このようなフィードバック調節は生成物による酵素のアロステリック制御により行われます。アロステリック制御というのは、酵素にある物質が結合すると構造変化が起こって機能が変化する現象です。「アロステリック」とは 「別の形」 を意味する用語です。
酵素の構造の変化によって、活性が阻害される場合(アロステリック阻害)と促進される場合(アロステリック促進)があります。(下図)

図:酵素のアロステリック部位に制御物質が結合して酵素活性が促進する場合を「アロステリック促進」と言う。一方、酵素のアロステリック部位に制御物質が結合して酵素活性が阻害される場合を「アロステリック阻害」という。

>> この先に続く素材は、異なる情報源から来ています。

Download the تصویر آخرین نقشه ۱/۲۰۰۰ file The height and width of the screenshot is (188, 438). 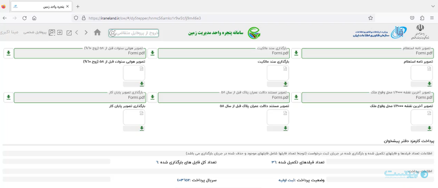296,97
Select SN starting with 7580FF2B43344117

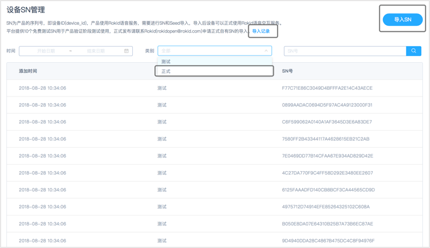pos(326,139)
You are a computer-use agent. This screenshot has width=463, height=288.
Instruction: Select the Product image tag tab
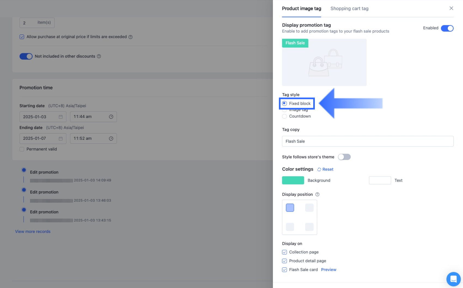301,9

コレステロールは多くの生物学的過程で必須な働きを担っているので細胞内のコレステロール量が不足すると細胞機能に支障をきたします。しかし、コレステロールが過剰に合成されると細胞に毒性を示します。従って、細胞内のコレステロールのレベルを感知してコレステロール合成を調節する仕組みが必要なのです。

【ビタミンEには8種類の異性体がある】
ビタミンE(vitamin E)は脂溶性ビタミンの1種で、1922年に米国のハーバート・エバンス(Herbert M. Evans)とキャサリン・ビショップ(Katharine S. Bishop)によって発見されました。
ハーバート・エバンスはカリフォルニア大学バークレー校(University of California, Berkeley)の教授で、栄養学、内分泌学、発生学、組織学などが専門で、下垂体から成長ホルモンを抽出・分離したことでも知られます。(The isolation of pituitary growth hormone, Science 99 : 183, 1944.)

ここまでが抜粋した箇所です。